K. A decisão em crise é sustentada, no que diz respeito ao pressuposto do prejuízo para os credores, que os mesmos tiveram com o referido atraso um acréscimo de juros, o que agravava a dívida total, mas, como sabemos, as obrigações pecuniárias não cumpridas vencem juros. É a indemnização pelo incumprimento com culpa, que a lei presume nos contratos — artigos 798.º, 799.º, 1, 804.º, 1, e 806.º, 1, do CC; L. A interpretação feita pelo despacho recorrido é a de que, em consequência da não apresentação tempestiva do pedido de insolvência se agravou a situação pecuniária do insolvente, logo dos credores, tal faz desde logo incorrer na previsão da citada alínea d); M. Pode parecer evidente o prejuízo dessa não apresentação para os credores pelo avolumar do passivo global da insolvente (o que dificulta o pagamento dos créditos), e ainda pelo retardamento da cobrança de seu crédito, que a inércia dos insolventes determinou.

N. O atraso implica, sempre, um avolumar do passivo, a não ser assim, não estaríamos perante uma impossibilidade de cumprir as suas obrigações, mas numa situação de dificuldade, querendo isto dizer que, o Legislador não pode ter querido prever naquela alínea d) como excepção aquilo que é o normal ocorrer; O. Daqui resulta que temos de considerar o “prejuízo” previsto nessa alínea, como algo mais do que o que já resulta da demais previsão desse dispositivo, sendo que, esse prejuízo não pode consistir no aumento da dívida e atraso na cobrança dos créditos por parte dos credores, pois que tal já resultava da demais previsão dessa alínea; P. O artigo 9.º, nº3, do CC determina que: “Na fixação do sentido e alcance da lei, o intérprete presumirá que o legislador consagrou as soluções mais acertadas e soube exprimir o seu pensamento em termos adequados”; Q. No despacho em crise, não descortinamos nenhum facto descrito “preto no branco“ ou de qualquer outra prova ou facto, de que a apresentação se configurou como tardia, e que provocou prejuízo aos credores, pelo que o pressuposto do art. 238º, d), do CIRE não se encontra verificado; R. Parece-nos que o despacho assenta em conclusões aferidas pelo Juiz a quo - independentemente da obrigatoriedade de fundamentação necessária no despacho -; S. O art. 18°, n.°3 não pode ser interpretado no sentido de que ocorrendo uma Insolvência de uma sociedade tal implica que os sócios gerentes estejam igualmente insolventes e que tenham de se apresentar à insolvência, nem pode ser interpretado no sentido do conhecimento da insolvência se referir aos sócios pessoalmente.

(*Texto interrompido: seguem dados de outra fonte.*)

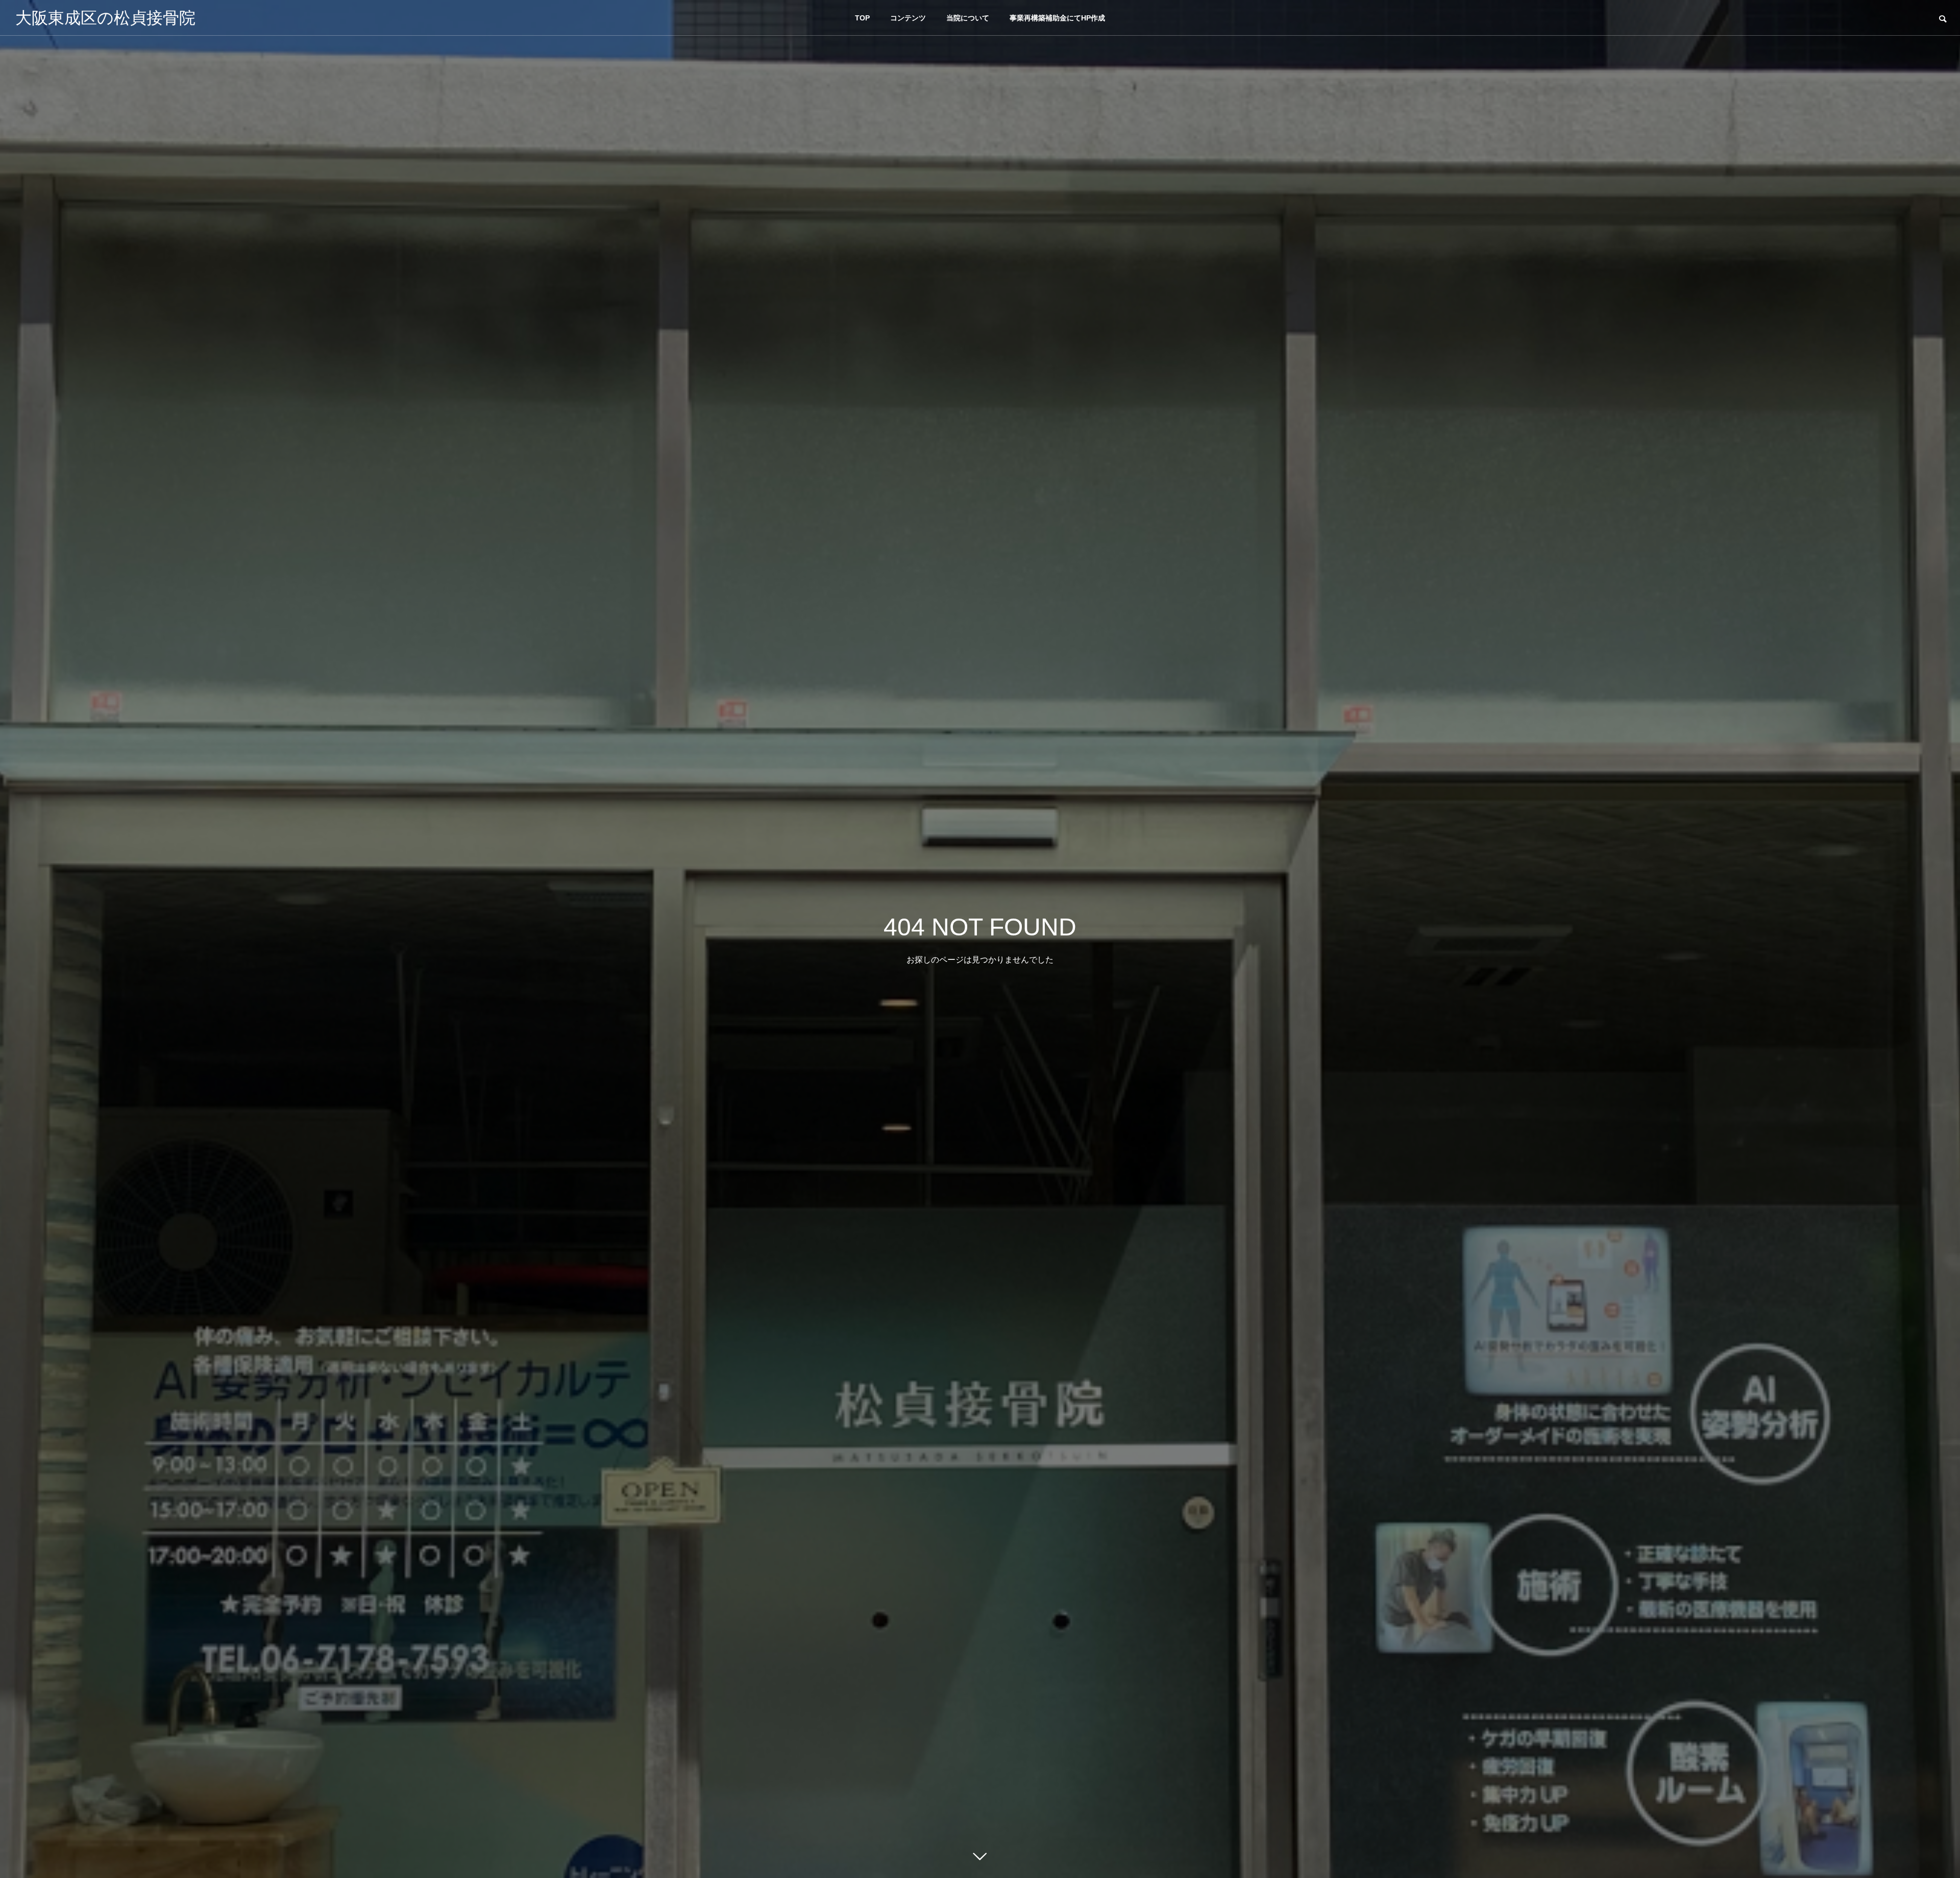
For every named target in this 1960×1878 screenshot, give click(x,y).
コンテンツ (908, 18)
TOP (862, 18)
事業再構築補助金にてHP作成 (1057, 18)
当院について (967, 18)
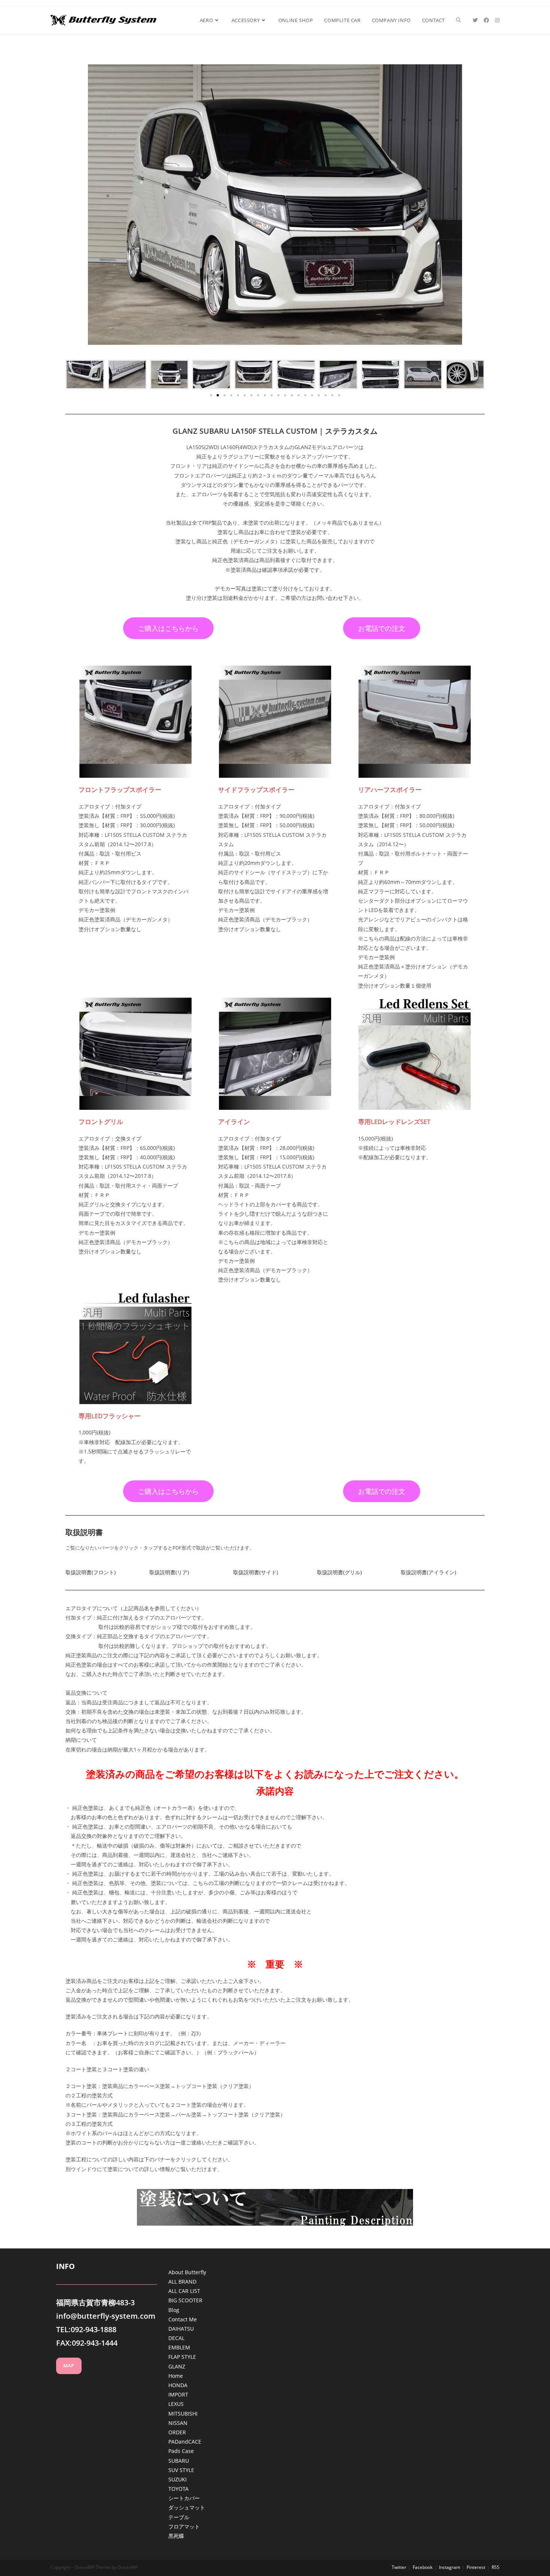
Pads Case (181, 2450)
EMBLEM (179, 2347)
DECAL (176, 2338)
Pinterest (476, 2567)
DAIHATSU (181, 2328)
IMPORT (178, 2394)
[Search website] (458, 20)
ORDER (177, 2432)
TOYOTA (178, 2488)
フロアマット (184, 2526)
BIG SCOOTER (185, 2300)
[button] (211, 395)
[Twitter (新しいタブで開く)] (475, 20)
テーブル (178, 2517)
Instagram (449, 2567)
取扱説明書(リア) (169, 1572)
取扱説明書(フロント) (90, 1572)
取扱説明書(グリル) (339, 1572)
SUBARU (178, 2460)
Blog (173, 2310)
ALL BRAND (182, 2281)
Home (175, 2375)
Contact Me (182, 2319)
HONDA (177, 2385)
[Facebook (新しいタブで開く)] (486, 20)
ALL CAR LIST (184, 2290)
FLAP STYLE (182, 2356)
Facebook (423, 2567)
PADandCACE (184, 2441)
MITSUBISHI (183, 2413)
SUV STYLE (181, 2470)
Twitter (399, 2567)
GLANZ (176, 2366)
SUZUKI (177, 2479)
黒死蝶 (176, 2535)
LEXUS (176, 2403)
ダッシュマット (186, 2507)
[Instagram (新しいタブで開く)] (497, 20)
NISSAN (177, 2422)
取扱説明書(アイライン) (428, 1572)
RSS (495, 2567)
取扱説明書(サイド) (255, 1572)
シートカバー (184, 2498)
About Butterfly (187, 2272)
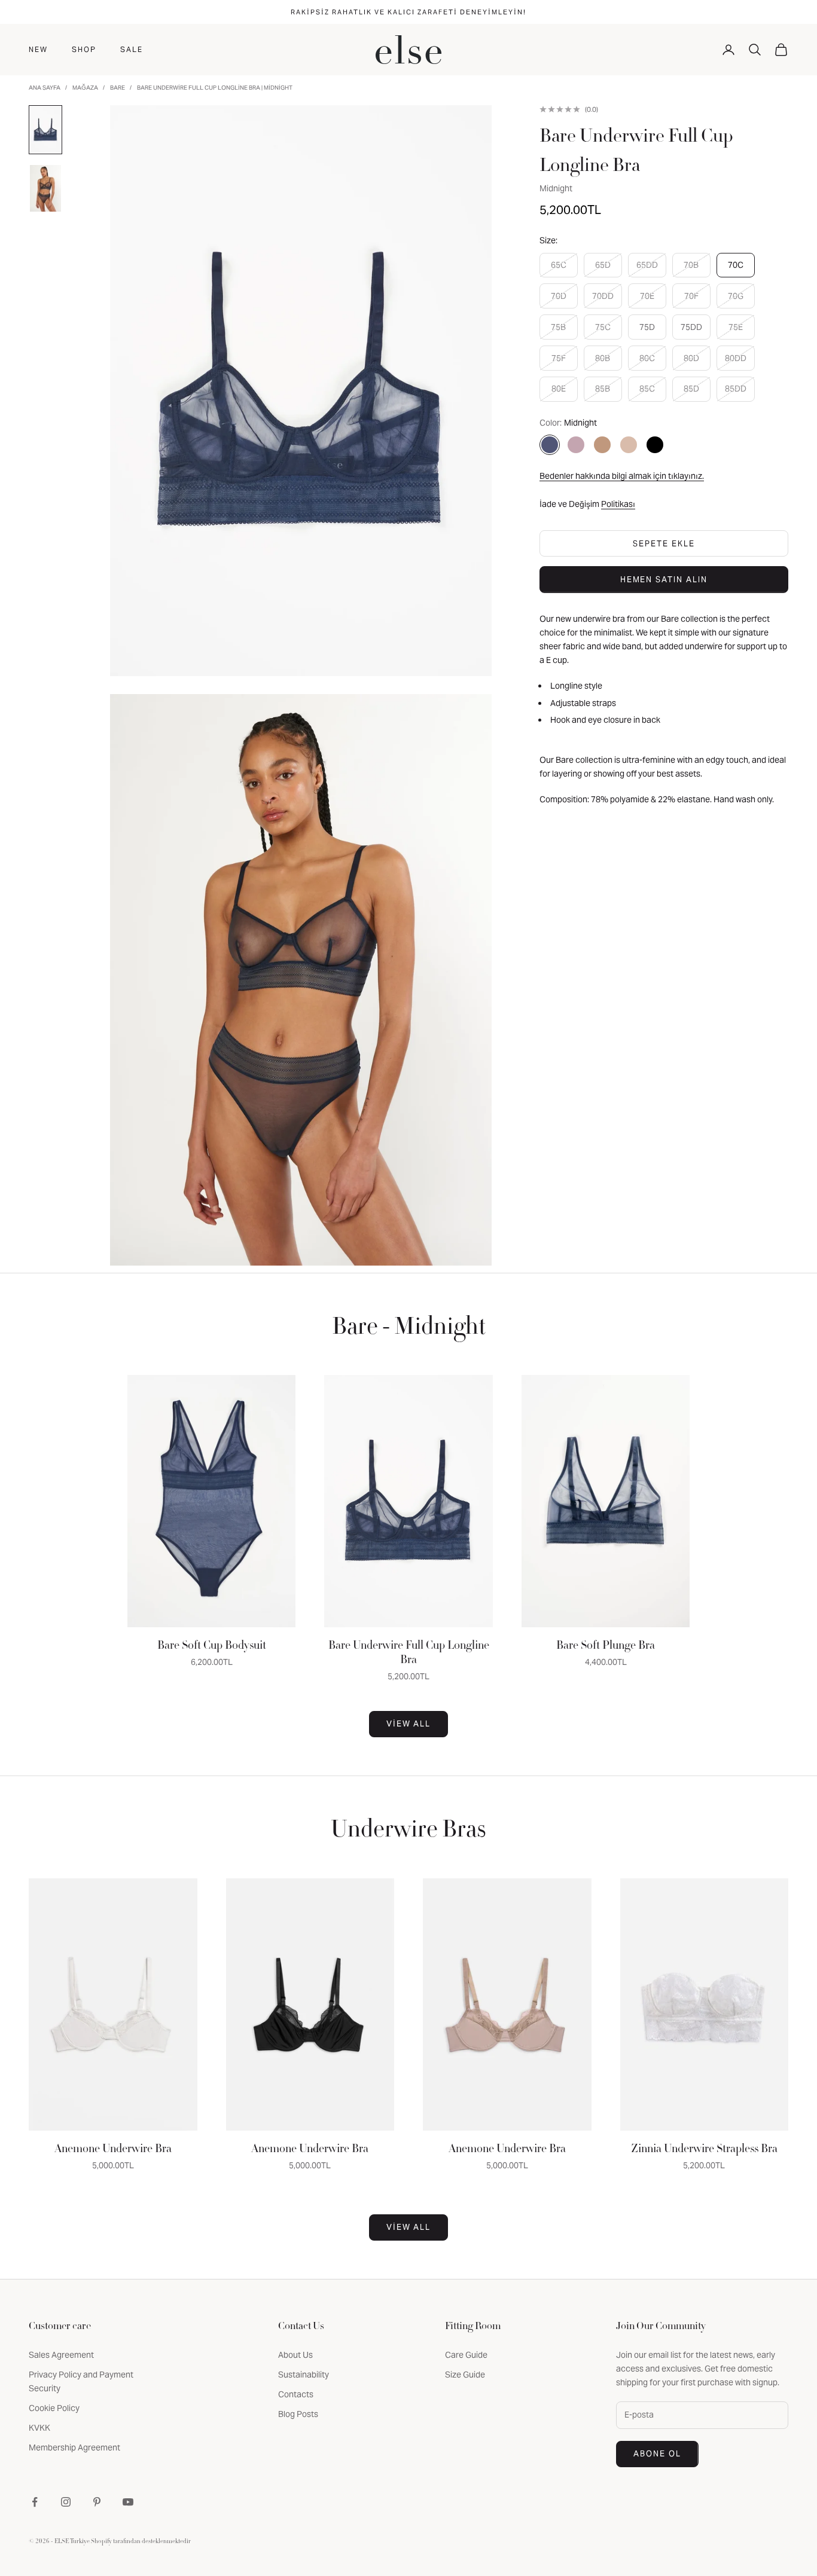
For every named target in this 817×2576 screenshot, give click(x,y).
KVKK (39, 2427)
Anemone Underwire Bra (113, 2150)
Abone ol (657, 2454)
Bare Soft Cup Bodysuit (211, 1646)
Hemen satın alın (664, 580)
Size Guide (465, 2374)
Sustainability (303, 2374)
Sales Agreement (61, 2354)
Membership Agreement (74, 2447)
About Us (295, 2354)
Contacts (295, 2394)
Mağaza (85, 87)
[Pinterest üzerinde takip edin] (97, 2502)
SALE (131, 49)
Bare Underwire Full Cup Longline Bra (408, 1653)
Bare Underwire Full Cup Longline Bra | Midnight (214, 87)
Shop (84, 49)
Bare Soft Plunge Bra (605, 1646)
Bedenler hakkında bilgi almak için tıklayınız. (621, 475)
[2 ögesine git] (45, 188)
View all (408, 1724)
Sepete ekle (663, 544)
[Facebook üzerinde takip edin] (35, 2502)
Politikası (618, 504)
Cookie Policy (54, 2408)
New (38, 49)
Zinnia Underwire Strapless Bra (704, 2150)
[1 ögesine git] (45, 129)
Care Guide (466, 2354)
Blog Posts (298, 2414)
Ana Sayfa (44, 87)
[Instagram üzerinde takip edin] (66, 2502)
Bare (117, 87)
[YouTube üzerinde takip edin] (128, 2502)
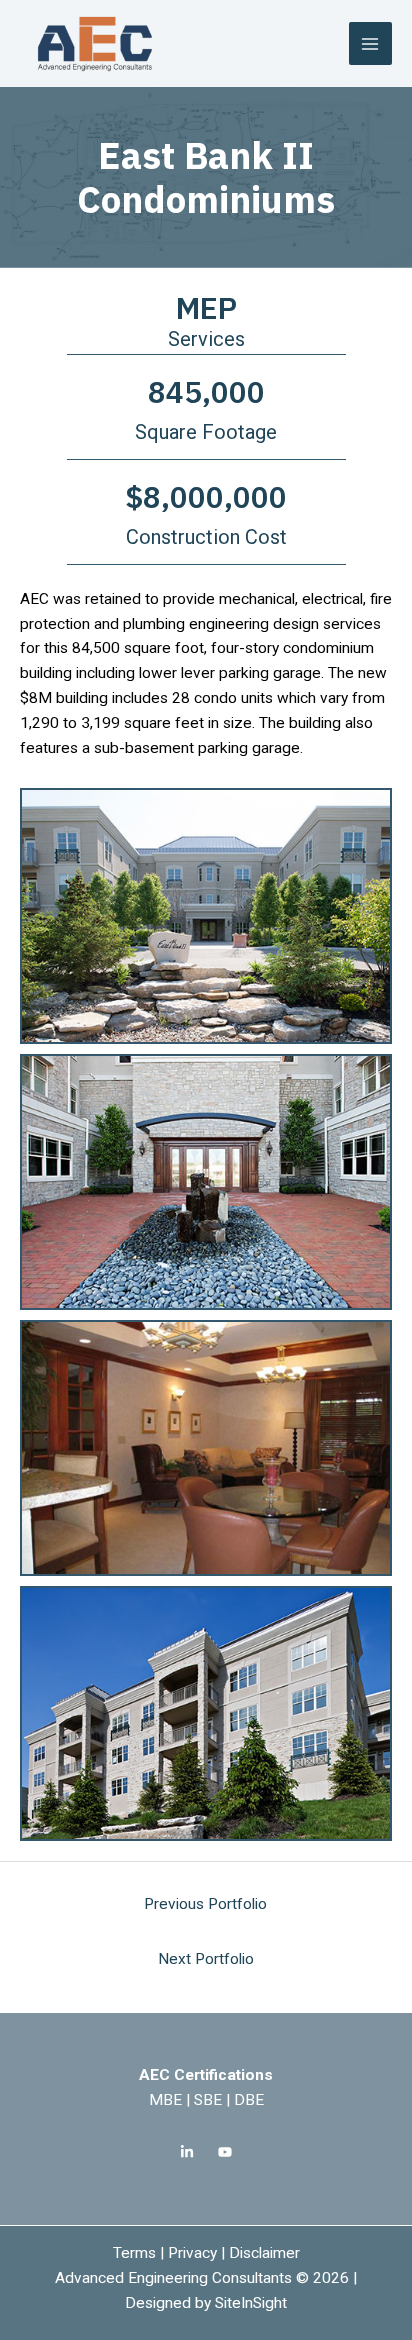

T. Os pressupostos elencados na lei (que têm de ser verificados cumulativamente) não foram preenchidos nem fundamentados na decisão em crise.

U. Além do mais, convém salientar que a Insolvência do Recorrente foi qualificada como fortuita.

V. E, que o Exmo Senhor Administrador da Insolvência, consignou expressamente no seu relatório quando se pronunciou sobre a exoneração do passivo restante, o seguinte: “Do supra exposto, conclui-se que a situação actual do Insolvente não se funda em culpa pessoal, mas antes nas circunstâncias descritas; A não apresentação à Insolvência em data anterior não teve qualquer incidência na sua situação económica e financeira, pois não implicou nem acréscimo no passivo, nem não pouco inviabilizou...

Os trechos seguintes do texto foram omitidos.